Creativity demands spaces worthy of its ambition. Benin’s territorial network must be strengthened with modern, versatile, and decentralized infrastructure. From communal cultural centers to regional theaters, digital creation complexes, and artisan villages, every department should have the tools needed for creation, production, dissemination, and public engagement.

5. War chest: revolutionizing access to funding

Audacious art without financial means remains an illusion. We advocate a three-dimensional financial architecture to propel the creative economy:

  • National Cultural Development Fund: Focused on pure creation, research, and international mobility.
  • Creative Economy Window: Within financial institutions, offering preferential loans, guarantee mechanisms, and loans tailored to the unique cycles of artistic production.
  • Public-private cultural investment fund: Capable of raising capital from the state, local authorities, the private sector, and the diaspora.
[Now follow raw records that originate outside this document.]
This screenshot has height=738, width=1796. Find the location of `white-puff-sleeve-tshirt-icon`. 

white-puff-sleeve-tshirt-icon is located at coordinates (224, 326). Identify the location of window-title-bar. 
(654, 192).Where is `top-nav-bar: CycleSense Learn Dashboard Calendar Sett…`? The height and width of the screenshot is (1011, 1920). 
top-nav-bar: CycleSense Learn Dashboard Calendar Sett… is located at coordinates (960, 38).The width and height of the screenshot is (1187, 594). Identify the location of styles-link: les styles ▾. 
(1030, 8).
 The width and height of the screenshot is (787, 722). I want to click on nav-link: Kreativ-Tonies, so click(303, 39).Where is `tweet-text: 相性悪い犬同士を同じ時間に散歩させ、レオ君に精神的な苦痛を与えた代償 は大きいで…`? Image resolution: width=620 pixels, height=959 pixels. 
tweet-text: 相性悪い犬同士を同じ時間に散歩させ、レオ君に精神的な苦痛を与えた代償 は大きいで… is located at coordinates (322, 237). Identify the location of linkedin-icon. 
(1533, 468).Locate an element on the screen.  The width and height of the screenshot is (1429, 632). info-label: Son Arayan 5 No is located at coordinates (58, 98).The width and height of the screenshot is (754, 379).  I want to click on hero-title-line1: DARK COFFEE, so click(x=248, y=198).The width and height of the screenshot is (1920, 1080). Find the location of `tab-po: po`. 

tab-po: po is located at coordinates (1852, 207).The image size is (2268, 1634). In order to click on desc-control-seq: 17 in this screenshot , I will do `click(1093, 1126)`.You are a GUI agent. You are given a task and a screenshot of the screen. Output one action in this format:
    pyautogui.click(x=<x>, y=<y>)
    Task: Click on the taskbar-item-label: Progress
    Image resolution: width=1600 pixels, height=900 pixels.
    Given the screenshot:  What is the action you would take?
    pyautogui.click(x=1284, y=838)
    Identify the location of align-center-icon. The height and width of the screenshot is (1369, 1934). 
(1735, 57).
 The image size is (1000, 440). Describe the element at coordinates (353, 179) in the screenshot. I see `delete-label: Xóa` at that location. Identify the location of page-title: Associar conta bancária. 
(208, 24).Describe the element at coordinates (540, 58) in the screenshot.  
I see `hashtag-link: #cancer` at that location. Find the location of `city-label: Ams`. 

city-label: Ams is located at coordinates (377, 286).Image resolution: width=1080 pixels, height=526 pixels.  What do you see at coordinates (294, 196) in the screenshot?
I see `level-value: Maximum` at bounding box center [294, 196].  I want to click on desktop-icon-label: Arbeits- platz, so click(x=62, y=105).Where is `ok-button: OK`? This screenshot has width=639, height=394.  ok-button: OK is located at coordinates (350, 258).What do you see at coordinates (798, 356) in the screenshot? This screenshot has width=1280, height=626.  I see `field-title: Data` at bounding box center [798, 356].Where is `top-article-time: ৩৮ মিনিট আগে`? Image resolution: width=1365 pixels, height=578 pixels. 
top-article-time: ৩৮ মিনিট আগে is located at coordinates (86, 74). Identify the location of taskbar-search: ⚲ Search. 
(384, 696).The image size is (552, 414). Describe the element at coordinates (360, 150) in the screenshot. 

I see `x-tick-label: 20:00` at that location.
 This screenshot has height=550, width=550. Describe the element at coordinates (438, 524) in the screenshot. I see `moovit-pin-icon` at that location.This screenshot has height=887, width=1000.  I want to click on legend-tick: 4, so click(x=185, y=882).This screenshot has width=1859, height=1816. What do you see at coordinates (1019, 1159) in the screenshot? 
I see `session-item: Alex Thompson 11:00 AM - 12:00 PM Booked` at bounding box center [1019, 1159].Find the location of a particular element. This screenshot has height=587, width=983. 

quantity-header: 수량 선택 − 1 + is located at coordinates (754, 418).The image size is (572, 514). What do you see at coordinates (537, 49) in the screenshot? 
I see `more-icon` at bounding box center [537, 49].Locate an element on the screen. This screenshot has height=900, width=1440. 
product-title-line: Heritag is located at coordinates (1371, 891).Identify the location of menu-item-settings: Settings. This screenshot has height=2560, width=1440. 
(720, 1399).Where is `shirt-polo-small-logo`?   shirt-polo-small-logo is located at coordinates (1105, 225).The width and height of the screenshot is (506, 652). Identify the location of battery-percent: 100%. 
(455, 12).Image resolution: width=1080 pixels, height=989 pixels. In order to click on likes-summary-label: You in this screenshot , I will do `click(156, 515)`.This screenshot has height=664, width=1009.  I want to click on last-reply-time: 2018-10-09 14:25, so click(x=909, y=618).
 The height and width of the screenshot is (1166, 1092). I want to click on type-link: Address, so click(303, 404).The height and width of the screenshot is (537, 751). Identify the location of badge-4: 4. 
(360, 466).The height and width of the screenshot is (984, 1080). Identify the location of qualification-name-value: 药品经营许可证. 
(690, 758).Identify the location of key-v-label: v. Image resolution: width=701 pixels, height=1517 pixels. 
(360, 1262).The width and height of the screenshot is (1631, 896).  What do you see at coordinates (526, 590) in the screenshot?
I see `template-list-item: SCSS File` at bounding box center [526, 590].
6. Sectoral approach: from craftsmanship to visual arts

Benin’s cultural sector suffers from fragmentation that dilutes its impact. Whether in cinema, fashion, music, dance, or literature, each discipline must be structured as an autonomous industrial sector. This requires a decade-long strategic plan, training roadmaps, dedicated distribution channels, and aggressive marketing strategies for regional and international markets.

7. Intangible heritage: unlocking Benin’s unique treasure

Our masks, ritual rhythms, initiation tales, and artisanal know-how are not mere folkloric objects; they are invaluable intangible assets. By investing in digital archiving of collections, labeling heritage festivals, and creating national cultural itineraries, Benin can transform living traditions into powerful drivers of local development and tourism attractiveness.

8. Strategic convergence: culture, tourism, and agro-industry

The global appeal of Beninese identity hinges on an organic symbiosis between culture, experiential tourism, and agro-industry. By valorizing local products through our aesthetic lens, designing territorial excellence labels, every region can turn its culture into an economic prosperity argument. The tourist of 2035 will not merely seek a landscape; they will seek to live a culture, taste a terroir, and inhabit a story.

Toward the 2035 milestone

Building tomorrow’s Benin demands breaking free from the rentier paradigms of the past. By 2035, our country has the historic opportunity to emerge as a beacon of the creative economy in sub-Saharan Africa.

This transition is not poetic; it is a matter of high state strategy. By empowering artists with protective and ambitious legislation, financing boldness, and sanctifying our memories, we will make culture the engine of sustainable, inclusive growth—proudly rooted in Beninese genius. The time for decree promises is over; it is time for sanctification through law and decisive action.